Tianyi Cheng
Google Glass is finally for sale to the public. It is a good timing to take a look at what we can see with it. Google Glass is sending us new package of information. However, by unpacking it, I don’t think the information is largely different from what we received before on the levels of symbols, syntax and message.
Combination might be a key to figuring out realistic mechanisms of invention and evolution of technology (Arthur, 2009). If we took apart Google Glass, we would find assemblies and subassemblies that can be found somewhere else. The chips consisted of innumerous transistors, run Boolean Logic that presents the sign system, or symbols, as what computers started presenting more than half a century ago. Chips are just becoming more tightly packed, which complies with Moore’s Law.
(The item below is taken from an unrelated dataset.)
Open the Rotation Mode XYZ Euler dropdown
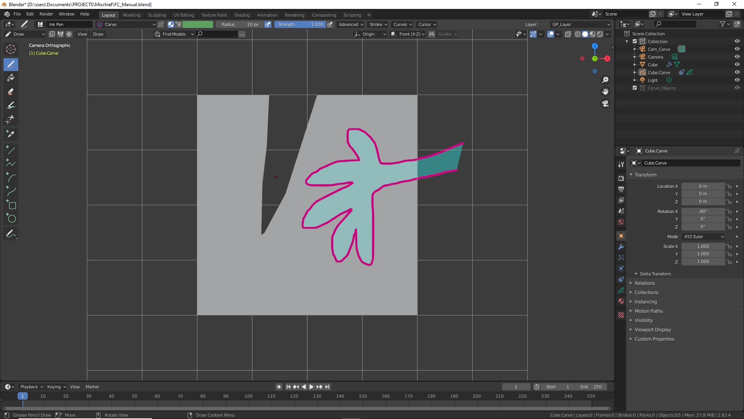Image resolution: width=744 pixels, height=419 pixels. coord(703,237)
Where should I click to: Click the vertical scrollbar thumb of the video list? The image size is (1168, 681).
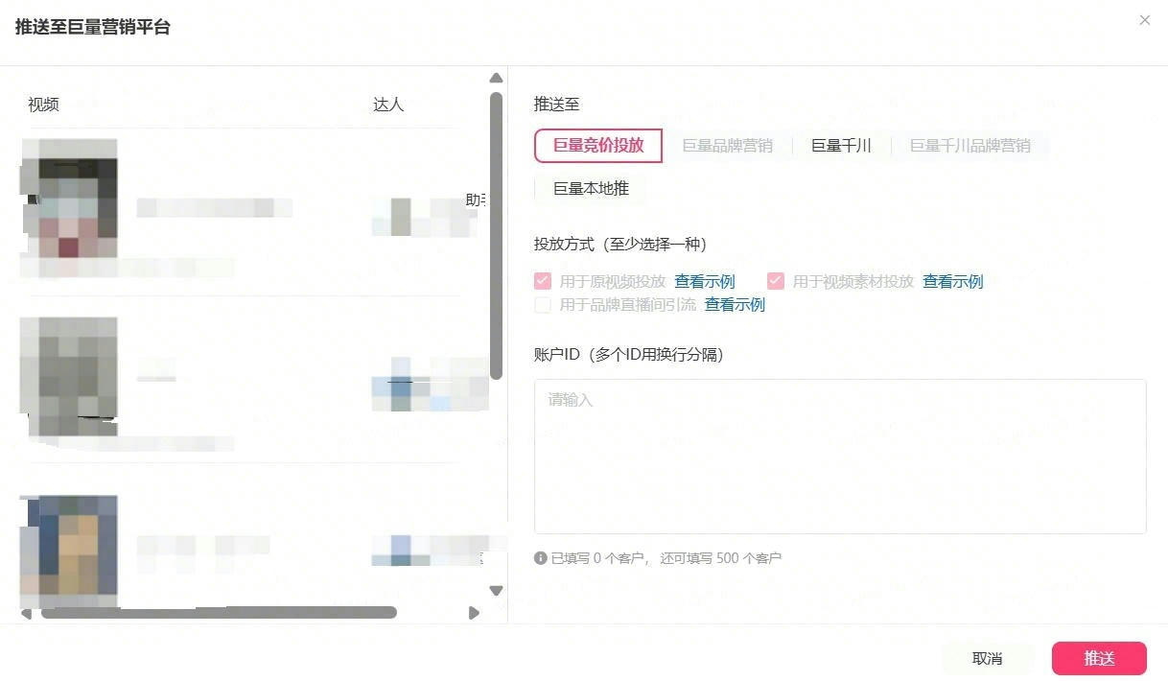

This observation can explain half of the reason that why this smart glasses couldn’t appear decades earlier although humans already had this idea. Codes were written as rules for assembling symbols at syntax level. It helps the Glass to make information in fixed formats and transfer data with established protocols. The ambient sensor, proximity sensor, motion sensor were around us long before. Touchpad, small-sized camera and voice commands are not strange too. These and other feedback devices work with Internet and satellites, receiving and generating messages that combined symbols and syntax. These messages accord with the existing measures from authorities, industrial pacts or social traditions. Google Glass was locked into the standardized world.
But it is still a new technology. It makes change on the semantics level by re-arranging many human and non-human actors and relinking the networks. Google Glass shows us an augmented reality, and is also intertwined into the ethic problem in reality. One main reason that Google Glass started controversial discussion is about the ethics of the augmented information, which can be viewed from the semantics level. I think morality can be a topic related to distributed cognition, which also influenced by external cognitive artifacts and activities in concrete situations (Zhang & Patel, 2006). The book, Information, A Very Short Introduction provides an interesting mode to de-blackboxing Google Glass from the perspectives of ethics. As a human actor existing in the infosphere, the Glass brings us more immediate relationship with the once-hidden information.
Considering information-as-a resource ethics, the previously mentioned censors, GPS systems and Internet connection remediate information that gathered in the past and present to us together with the new information in time. It has the potential to let us see a department’s information outside the school buildings. Socrates argued that a well-informed agent is more likely to do the right thing (Floridi, 2010). However, more information doesn’t necessarily mean that we deal with them justly. A better prediction might also let us pursue more self-interest goals. And we might even make more prejudiced judgments by seeing others’ public profiles. Also, Socrates lived in an era that people weren’t aware of infoglut. Google Glass might let second-hand information largely influence our direct experience. It is worthy to consider that how to create more effective filters to only provide certain types of information.
From the perspective of information-as-a-product ethics, people wear Google Glass can also produce information with cameras and voice command devices. The information can be sent via Bluetooth (connecting to some other devices) or WiFi (connecting to the Internet). As an information producer, we may be subject to constraints while being able to take advantage of opportunities (Floridi, 2010). With the constraints of current technology, we can’t edit video or pictures before sending them away directly from Google Glass. So, one interesting topic can be “can we lie with Google Glass?”. Does it force us to tell the truths? Will Google Glass become an important information source on social media or courts, and be considered to own better accountability and liability than information sent from iPhones or PCs?
The third aspect is information-as-a-target ethics, it includes a human actor’s respect for, or breach of someone’s information privacy or confidentiality, for example, hacking (Floridi, 2010). However, I don’t think Google Glass have very good capacity to get unauthorized access to private information systems. Of course, it can take pictures without consents, but this activity is at a visible level, which can be more easily regulated then hacking with codes. Conversely, it can be harder to notice that the camera on your Google Glass has been hacked. Currently, the Glass can’t be used in a very personalized way and can only execute certain applications, unless it is linked to other devices. In this term, I think Google Glass owners are more likely to be victims rather than victimizers.
In addition, I don’t think this mode represents the whole story. For example, GPS microchip allows Google Glass to determine its location via satellite signals. The location is not merely product or resource, but information shared in the infosphere.
Google glass is not widely used currently, and the innovation of technology is socially and culturally rooted, so its mediation functions need further observations. Although it is matured to go to market, it might be still at a new starting point on its recursive process.
Works Cited
Arthur, Brian. The Nature of Technology: What It Is and How It Evolves. NY: Free Press, 2009.
Floridi, Luciano. (2010). Information: A very short introduction. Oxford University Press.
Google glass. (2013, March 16). In Wikipedia, The Free Encyclopedia. Retrieved 10:35, April 15, 2014, from http://en.wikipedia.org/w/index.php?title=Google_glass&oldid=544563843
Zhang, J., & Patel, V. L. (2006). Distributed cognition, representation, and affordance. Pragmatics & Cognition, 14(2).